### What you are asked to do:
Nothing but the lines from the one showing "The image size" through the final line of the data below belongs in the answer, duplicated exactly and without pictures.

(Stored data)
----

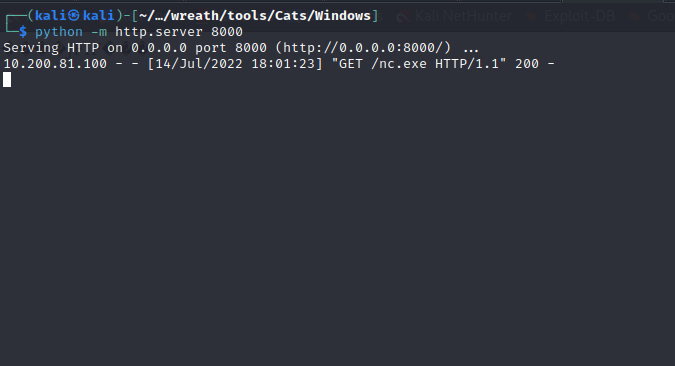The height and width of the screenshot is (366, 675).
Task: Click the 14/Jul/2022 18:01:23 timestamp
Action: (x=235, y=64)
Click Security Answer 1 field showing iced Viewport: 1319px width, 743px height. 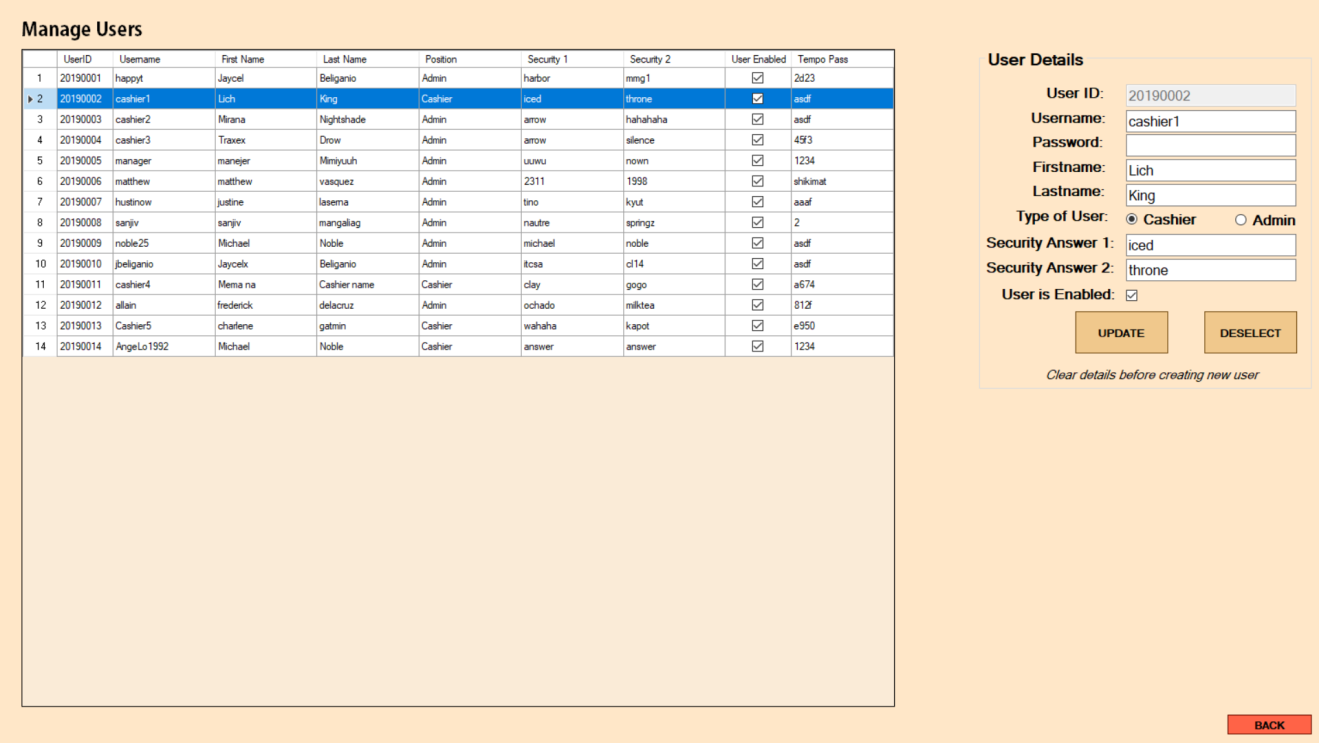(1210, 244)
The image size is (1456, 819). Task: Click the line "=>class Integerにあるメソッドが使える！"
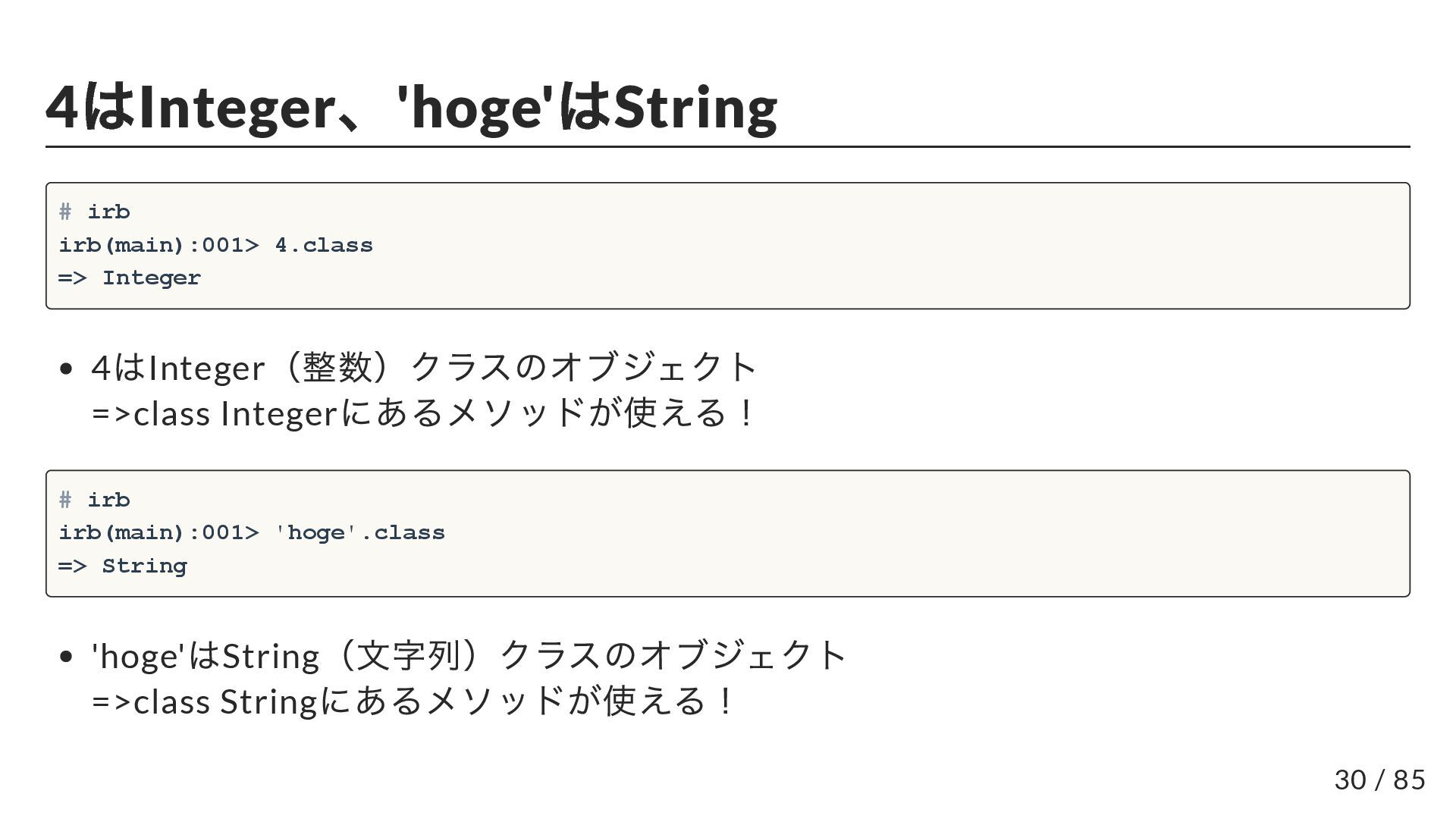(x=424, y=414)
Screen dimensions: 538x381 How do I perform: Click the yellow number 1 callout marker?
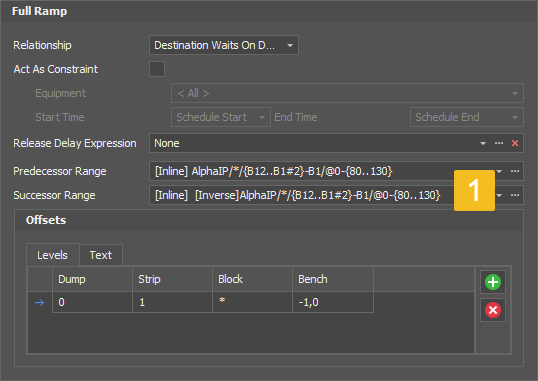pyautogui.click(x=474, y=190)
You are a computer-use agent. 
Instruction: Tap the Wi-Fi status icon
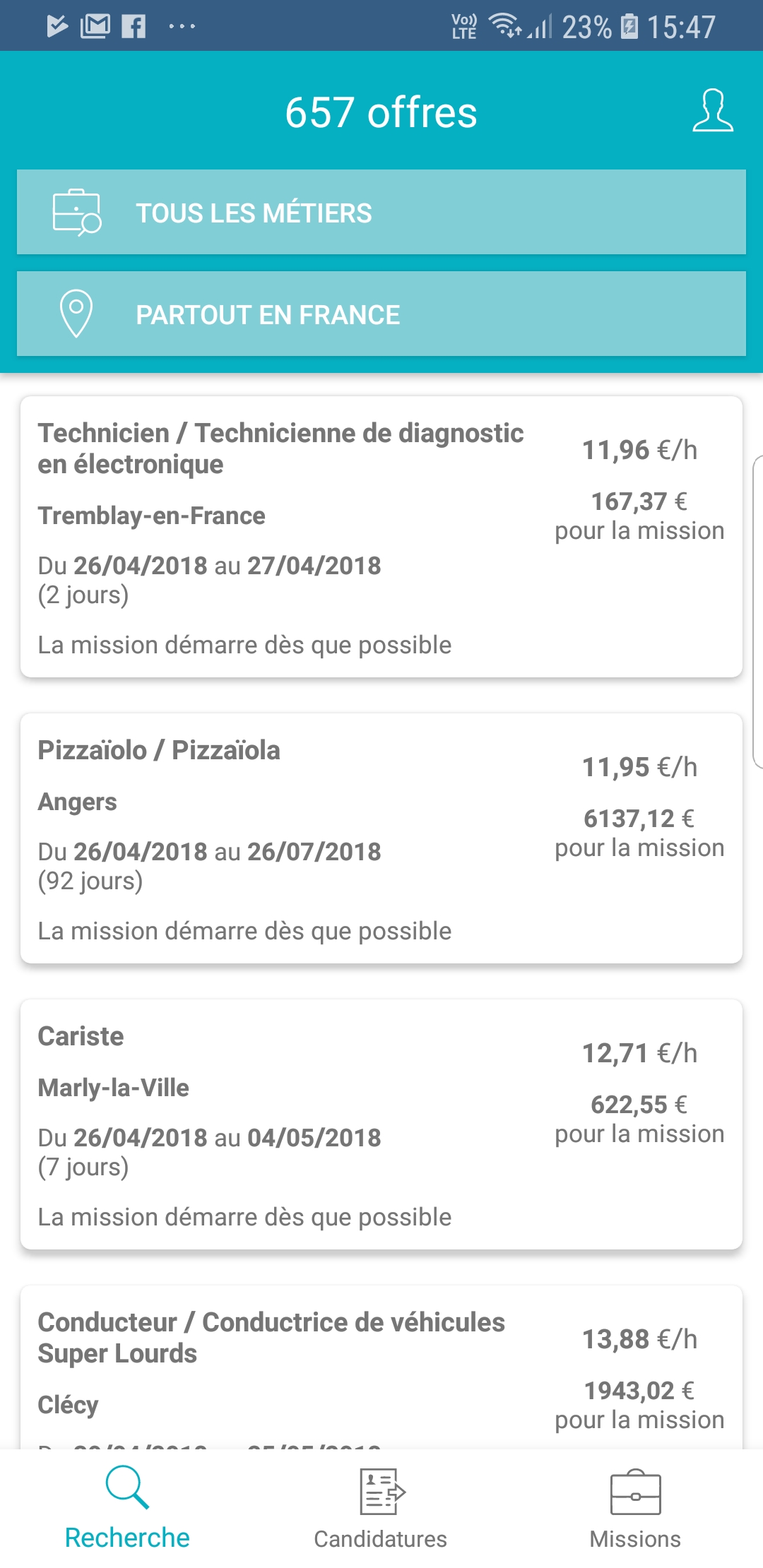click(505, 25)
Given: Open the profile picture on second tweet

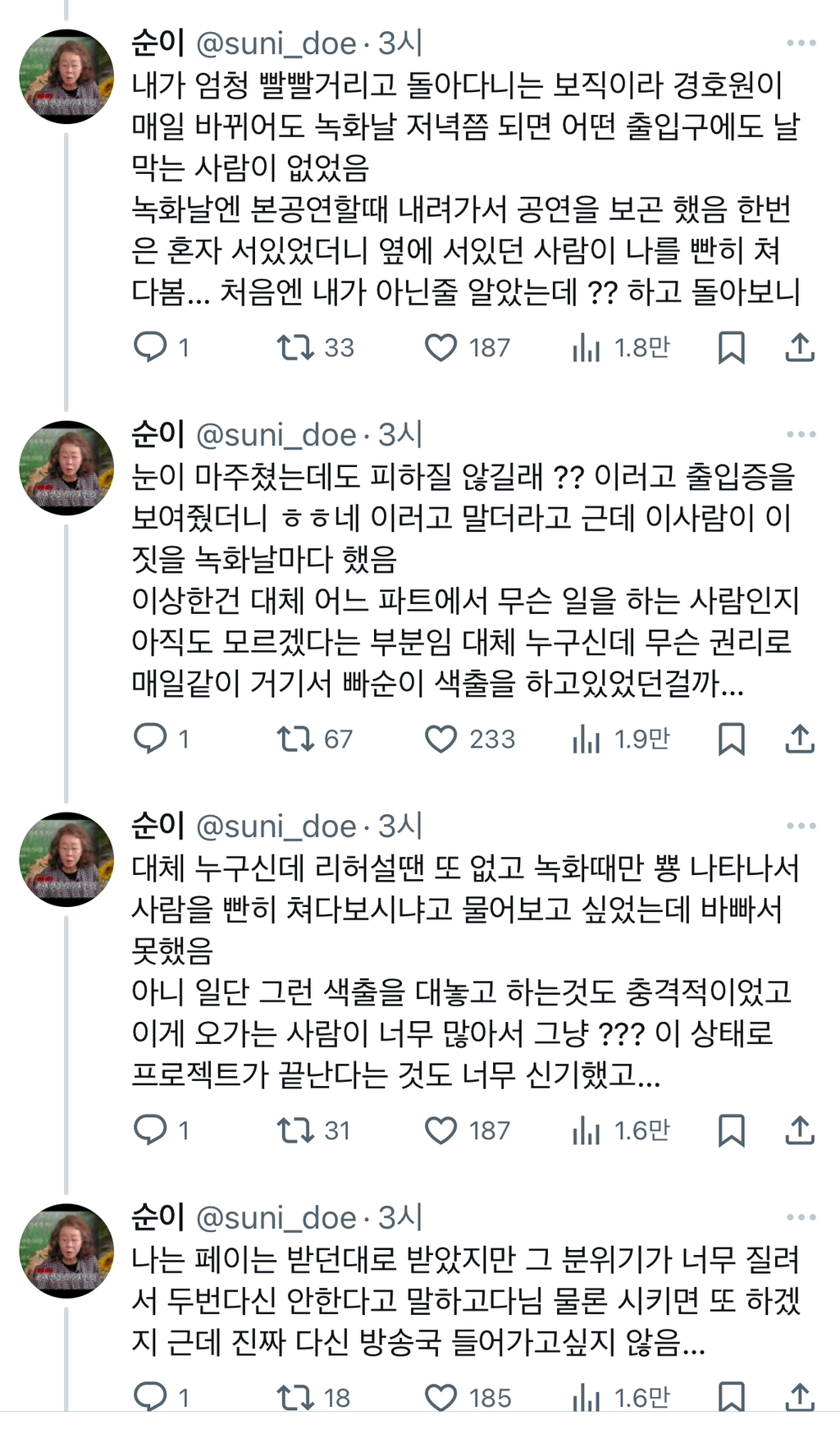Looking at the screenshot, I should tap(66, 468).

----

### Output below:
The image size is (1456, 819). Task: Click the line "=>class Integerにあるメソッドが使える！"
(x=424, y=414)
Screen dimensions: 538x381 How do I perform: Click the yellow number 1 callout marker?
pyautogui.click(x=474, y=190)
You are a computer-use agent. 
Instruction: Tap the Wi-Fi status icon
click(505, 25)
Given: Open the profile picture on second tweet

Looking at the screenshot, I should tap(66, 468).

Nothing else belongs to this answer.